Même si c'est légal..

Ayoye

Alors que la semaine dernière, une mésaventure qui s'est produite dans un parc de Québec a démontré que les femmes avaient le droit d'être seins nus dans un lieu public, le chroniqueur Richard Martineau ne s'est pas gêné à faire part de son désaccord avec une telle situation.

C'est dans une chronique qui a été publiée cette semaine que Richard Martineau s'est exprimé à propos des femmes qui souhaitent exhiber leur poitrine dans des lieux publics.

Selon Richard Martineau, il n'y a aucun problème à ce que les femmes aient le droit de se promener seins nus, car en fait, le problème est ailleurs: «Libérez vos glandes mammaires ! Mais sachez une chose : vous avez beau répéter mille fois par jour que les seins ne sont pas des organes sexuels, 99,9 % des hommes hétérosexuels les voient comme tels. Que vous soyez d’accord ou pas.»

Comme l'a souligné le chroniqueur, les seins des femmes sont sexualisés depuis très longtemps et ainsi, plusieurs hommes ont beaucoup de retard à rattraper à ce sujet: «Et ces hommes, lorsqu’ils vont vous croiser, vont regarder vos seins. Avec plus d’attention qu’ils regardent vos oreilles. Je ne sais pas si c’est culturel ou si c’est biologique, mais c’est un fait. Les seins des femmes excitent la grande majorité des hommes.»

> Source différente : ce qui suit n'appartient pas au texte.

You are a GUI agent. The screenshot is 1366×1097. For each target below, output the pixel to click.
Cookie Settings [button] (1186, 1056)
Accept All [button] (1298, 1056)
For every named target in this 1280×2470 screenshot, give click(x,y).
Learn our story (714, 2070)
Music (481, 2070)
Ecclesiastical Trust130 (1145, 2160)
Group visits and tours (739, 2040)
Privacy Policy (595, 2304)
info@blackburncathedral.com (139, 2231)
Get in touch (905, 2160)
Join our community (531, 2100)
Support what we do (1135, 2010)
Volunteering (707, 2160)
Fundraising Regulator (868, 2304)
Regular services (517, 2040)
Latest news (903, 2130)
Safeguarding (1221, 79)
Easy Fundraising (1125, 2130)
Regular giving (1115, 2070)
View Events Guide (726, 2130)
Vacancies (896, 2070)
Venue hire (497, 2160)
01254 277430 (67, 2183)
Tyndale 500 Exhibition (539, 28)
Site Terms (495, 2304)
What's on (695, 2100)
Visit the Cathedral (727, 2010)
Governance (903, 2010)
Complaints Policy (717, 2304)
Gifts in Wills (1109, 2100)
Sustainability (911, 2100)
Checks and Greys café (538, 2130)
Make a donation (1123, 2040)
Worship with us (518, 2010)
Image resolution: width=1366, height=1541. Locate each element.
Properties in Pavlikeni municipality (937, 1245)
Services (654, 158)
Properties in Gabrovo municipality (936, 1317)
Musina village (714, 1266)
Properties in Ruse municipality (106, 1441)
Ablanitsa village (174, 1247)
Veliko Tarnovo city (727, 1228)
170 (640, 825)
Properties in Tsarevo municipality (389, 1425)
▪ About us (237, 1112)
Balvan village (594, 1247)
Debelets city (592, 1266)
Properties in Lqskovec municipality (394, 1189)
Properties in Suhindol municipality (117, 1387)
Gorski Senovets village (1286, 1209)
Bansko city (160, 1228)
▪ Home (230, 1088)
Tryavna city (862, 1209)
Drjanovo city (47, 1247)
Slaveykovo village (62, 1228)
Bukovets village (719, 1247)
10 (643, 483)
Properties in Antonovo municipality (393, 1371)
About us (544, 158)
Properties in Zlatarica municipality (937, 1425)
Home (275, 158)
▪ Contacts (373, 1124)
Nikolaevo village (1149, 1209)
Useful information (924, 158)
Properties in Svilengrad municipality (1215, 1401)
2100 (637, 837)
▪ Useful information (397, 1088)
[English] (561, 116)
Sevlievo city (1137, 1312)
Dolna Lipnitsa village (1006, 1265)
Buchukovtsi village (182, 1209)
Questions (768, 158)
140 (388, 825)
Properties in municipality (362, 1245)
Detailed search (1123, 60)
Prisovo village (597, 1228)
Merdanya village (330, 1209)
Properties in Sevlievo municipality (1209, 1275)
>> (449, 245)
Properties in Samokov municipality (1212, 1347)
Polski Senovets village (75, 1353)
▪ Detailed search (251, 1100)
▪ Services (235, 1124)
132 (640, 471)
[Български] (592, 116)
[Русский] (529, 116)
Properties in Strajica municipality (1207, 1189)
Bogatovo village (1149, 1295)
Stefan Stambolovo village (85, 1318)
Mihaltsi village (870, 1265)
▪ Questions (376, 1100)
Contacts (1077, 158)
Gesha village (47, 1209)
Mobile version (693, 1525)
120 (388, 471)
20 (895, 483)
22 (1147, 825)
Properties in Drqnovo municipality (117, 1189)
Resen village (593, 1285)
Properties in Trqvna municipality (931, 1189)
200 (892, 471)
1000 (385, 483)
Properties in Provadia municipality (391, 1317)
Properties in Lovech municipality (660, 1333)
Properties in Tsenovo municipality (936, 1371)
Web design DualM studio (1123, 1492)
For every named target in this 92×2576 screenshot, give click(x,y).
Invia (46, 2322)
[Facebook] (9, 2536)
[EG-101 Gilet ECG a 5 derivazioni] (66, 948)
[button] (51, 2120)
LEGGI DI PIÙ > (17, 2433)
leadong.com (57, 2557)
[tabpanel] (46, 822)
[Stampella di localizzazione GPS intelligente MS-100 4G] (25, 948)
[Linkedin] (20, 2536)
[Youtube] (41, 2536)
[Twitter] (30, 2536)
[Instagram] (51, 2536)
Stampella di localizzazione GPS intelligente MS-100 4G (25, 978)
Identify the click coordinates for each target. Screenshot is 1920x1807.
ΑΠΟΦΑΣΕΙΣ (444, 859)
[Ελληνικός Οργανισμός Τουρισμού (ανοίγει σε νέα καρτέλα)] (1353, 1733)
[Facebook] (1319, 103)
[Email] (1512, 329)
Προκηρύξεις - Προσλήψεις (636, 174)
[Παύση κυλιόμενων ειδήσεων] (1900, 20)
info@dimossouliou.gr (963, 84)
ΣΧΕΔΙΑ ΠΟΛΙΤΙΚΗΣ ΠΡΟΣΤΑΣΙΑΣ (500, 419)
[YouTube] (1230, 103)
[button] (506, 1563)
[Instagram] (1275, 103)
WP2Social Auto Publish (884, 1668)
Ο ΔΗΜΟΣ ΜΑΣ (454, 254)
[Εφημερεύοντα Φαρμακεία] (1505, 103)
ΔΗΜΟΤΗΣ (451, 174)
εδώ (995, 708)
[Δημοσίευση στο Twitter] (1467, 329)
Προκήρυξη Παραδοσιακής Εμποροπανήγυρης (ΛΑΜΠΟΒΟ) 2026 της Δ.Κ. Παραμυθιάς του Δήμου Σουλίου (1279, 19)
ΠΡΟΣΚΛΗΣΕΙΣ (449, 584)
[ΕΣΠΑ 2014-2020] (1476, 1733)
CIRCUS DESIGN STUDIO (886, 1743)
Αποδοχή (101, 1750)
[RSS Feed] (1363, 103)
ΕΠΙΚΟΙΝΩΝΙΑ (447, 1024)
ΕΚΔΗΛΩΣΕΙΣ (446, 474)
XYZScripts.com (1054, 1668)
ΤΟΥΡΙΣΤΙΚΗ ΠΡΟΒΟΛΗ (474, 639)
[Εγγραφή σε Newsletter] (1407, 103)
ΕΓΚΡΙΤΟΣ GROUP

De toute évidence, Richard Martineau semble préférer laisser son imagination lui jouer des tours: «Je me suis toujours demandé comment les nudistes font pour avoir du désir sexuel. Moi, voir des femmes à poil du matin au soir (au tennis, au resto, à l’épicerie, au salon de coiffure, au parc, dans la salle d’attente du dentiste, etc.), ça foutrait ma libido à terre.»
Enfin, le chroniqueur a conclu sa chronique en déclarant que le mystère l'excitait: «Ce qui est excitant, dans le fait de déboutonner la chemise d’une femme (consentante, bien sûr, et majeure – faut-il le préciser chaque fois que l’on parle de relations sexuelles ? Il me semble que ça tombe sous le sens) est d’avoir l’impression de braver un interdit. C’est le mystère qui est excitant.»